Sick pay changes in the public sector
[ch 4: pages 52-53]Sick pay has been under pressure in the civil service and other parts of the public sector as a result of austerity policies. From October 2013, new employees at the largest government department, Work and Pensions (DWP), saw their sick pay entitlement cut. They now have up to one month’s full pay and one month’s half pay in their first year of service. This will rise annually to a maximum of five months’ full pay and five months’ half pay in the fifth year and beyond.
By comparison, the Office for National Statistics (also part of the civil service) currently retains its entitlement for sick pay equivalent to full pay for up to six months in any period of 12 months, followed by half pay for six months. However, this is subject to a maximum of 12 months sick absence in any period of four years or less. Thereafter, there is a discretionary payment.
Changes at the DWP (and elsewhere) are one consequence of a wider civil service reform exercise that also affected annual leave, probation and work location. They were influenced by a “benchmarking” report, Current practices on terms and conditions.

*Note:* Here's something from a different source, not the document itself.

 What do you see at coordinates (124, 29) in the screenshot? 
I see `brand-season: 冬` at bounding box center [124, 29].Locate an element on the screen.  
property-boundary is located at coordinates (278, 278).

The declared aim was to ensure the service offers terms and conditions “comparable with, but not beyond, what a good, modern employer would provide”. But in a bulletin to members at the DWP, PCS described the changes as “politically motivated — part of a more general attack on the rights of workers and trade unions stemming directly from ministers”.

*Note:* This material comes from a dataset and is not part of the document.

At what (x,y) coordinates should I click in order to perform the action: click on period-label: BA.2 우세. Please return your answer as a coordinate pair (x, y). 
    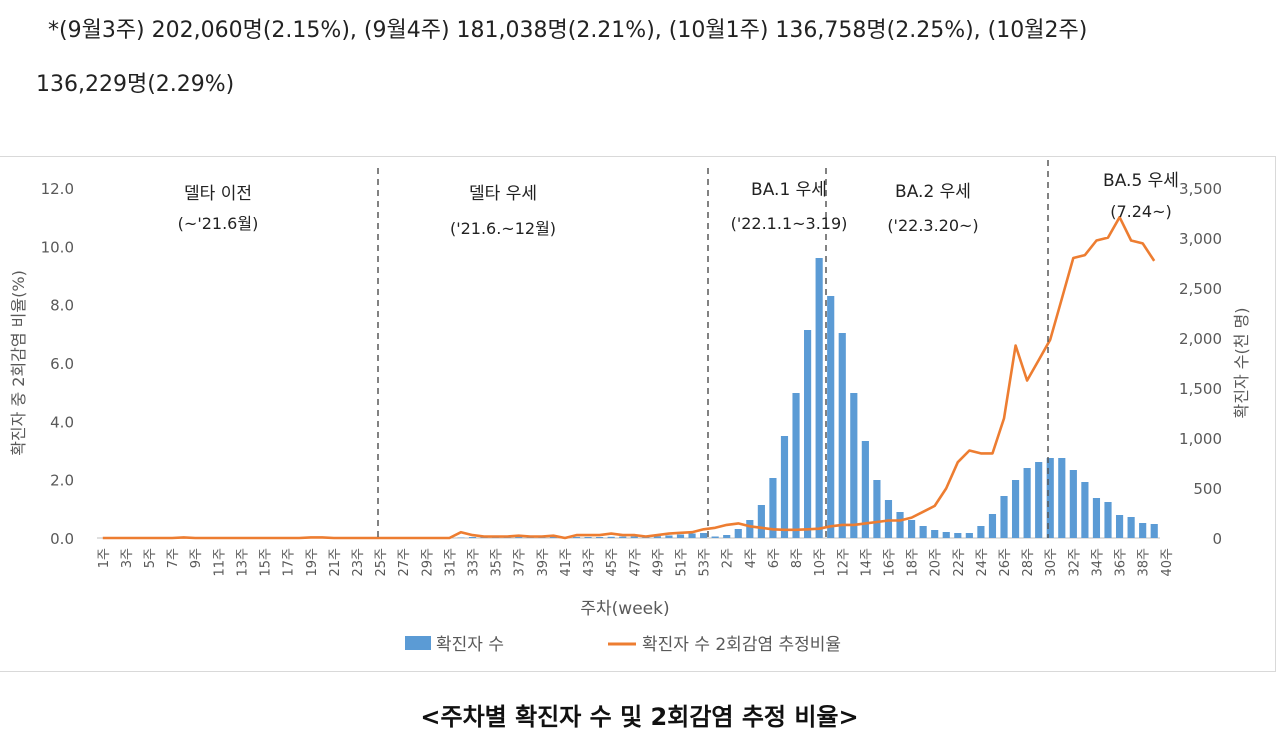
    Looking at the image, I should click on (933, 192).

In local government, some authorities have moved away from the sick pay entitlement set out in the NJC Green Book national agreement for local government services staff in England, Wales and Northern Ireland. In Pay Matters, a 2013 survey of 14,800 members, public services union UNISON found that 4% of respondents reported cuts in sick pay. In a recent LRD sick pay survey, 21 out of 24 councils still followed the national pattern by paying a maximum of 52 weeks’ paid leave, 26 weeks at full pay and 26 weeks at half pay for employees with five years’ service (Northamptonshire and Caerphilly County Borough councils were among those that have introduced inferior entitlement).